▸ **BRIEF**: Determine the number of lines below that contain "Zalo". Write nothing but that number.

[Data items]
########

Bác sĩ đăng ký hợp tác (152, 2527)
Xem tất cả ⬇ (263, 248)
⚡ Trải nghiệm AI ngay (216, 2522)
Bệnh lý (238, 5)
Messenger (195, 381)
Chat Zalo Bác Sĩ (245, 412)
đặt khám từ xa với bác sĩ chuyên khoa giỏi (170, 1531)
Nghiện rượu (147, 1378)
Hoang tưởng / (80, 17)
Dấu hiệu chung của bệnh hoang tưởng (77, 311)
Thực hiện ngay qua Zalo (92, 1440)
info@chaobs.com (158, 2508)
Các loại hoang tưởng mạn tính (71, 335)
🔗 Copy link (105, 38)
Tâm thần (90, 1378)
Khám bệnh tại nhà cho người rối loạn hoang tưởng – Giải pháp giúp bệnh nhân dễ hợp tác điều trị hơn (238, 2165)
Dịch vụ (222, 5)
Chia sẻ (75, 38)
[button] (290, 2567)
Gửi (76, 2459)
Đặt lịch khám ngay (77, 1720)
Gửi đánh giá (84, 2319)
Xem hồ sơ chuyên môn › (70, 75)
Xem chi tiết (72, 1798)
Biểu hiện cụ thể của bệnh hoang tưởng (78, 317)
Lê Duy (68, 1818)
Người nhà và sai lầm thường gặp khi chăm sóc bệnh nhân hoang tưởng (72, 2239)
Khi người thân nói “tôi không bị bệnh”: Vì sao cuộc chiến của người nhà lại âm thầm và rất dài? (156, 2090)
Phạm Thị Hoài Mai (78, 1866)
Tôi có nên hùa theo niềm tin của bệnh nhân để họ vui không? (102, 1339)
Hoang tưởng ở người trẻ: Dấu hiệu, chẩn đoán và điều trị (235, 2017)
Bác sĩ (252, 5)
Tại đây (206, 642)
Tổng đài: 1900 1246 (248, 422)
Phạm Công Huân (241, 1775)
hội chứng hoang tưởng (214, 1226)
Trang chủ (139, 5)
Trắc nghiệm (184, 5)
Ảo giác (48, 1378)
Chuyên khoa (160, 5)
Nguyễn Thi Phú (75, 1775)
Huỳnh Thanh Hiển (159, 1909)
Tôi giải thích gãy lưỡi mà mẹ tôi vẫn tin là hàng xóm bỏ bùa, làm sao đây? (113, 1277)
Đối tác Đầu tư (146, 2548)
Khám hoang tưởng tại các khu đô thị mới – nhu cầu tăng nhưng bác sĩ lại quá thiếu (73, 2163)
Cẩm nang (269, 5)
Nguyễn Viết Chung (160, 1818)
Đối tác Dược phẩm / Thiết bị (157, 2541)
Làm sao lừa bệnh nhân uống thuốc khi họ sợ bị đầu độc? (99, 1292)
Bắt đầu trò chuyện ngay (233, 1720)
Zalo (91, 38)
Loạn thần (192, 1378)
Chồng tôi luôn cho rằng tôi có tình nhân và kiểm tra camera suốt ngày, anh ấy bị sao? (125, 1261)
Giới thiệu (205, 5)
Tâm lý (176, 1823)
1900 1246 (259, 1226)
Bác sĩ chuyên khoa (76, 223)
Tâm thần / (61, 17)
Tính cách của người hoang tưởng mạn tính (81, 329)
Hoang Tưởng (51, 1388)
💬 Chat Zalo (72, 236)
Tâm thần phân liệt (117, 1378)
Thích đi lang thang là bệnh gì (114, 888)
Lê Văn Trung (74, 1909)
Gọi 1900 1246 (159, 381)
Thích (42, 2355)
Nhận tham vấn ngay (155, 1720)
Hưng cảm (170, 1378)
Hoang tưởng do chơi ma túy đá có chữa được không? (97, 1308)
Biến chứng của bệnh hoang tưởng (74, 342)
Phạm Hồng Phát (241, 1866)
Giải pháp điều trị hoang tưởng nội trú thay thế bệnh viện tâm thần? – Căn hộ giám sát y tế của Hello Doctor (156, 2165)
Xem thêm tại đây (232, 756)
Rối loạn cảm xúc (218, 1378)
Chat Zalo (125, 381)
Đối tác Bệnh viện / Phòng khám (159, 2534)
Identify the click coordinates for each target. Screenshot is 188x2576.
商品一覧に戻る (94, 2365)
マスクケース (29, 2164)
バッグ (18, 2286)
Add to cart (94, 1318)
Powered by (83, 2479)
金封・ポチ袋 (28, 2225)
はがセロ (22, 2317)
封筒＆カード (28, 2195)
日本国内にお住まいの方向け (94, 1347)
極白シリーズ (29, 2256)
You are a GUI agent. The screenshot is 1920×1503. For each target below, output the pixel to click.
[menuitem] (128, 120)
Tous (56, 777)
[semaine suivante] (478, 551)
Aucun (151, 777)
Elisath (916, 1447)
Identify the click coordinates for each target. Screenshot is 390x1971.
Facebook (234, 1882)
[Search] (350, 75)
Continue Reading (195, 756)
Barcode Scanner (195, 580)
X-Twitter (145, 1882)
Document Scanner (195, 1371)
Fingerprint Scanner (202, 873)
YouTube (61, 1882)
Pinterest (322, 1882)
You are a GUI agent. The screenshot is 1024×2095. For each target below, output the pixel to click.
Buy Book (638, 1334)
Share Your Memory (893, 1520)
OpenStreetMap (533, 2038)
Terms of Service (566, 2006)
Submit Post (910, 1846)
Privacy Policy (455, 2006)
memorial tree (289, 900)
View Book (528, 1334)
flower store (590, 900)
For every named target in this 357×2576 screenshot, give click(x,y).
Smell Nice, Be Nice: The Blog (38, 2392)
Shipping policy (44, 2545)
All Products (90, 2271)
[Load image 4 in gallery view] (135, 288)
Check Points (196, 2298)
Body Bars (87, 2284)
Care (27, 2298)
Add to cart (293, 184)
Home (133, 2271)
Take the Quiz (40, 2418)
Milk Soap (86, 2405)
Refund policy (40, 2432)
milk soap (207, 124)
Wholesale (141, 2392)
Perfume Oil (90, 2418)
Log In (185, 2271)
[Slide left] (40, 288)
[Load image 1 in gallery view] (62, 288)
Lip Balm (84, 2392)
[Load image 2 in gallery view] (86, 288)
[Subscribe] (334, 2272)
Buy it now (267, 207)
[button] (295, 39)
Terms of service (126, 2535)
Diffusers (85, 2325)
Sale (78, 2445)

########

▸ **TASK RESULT**: 5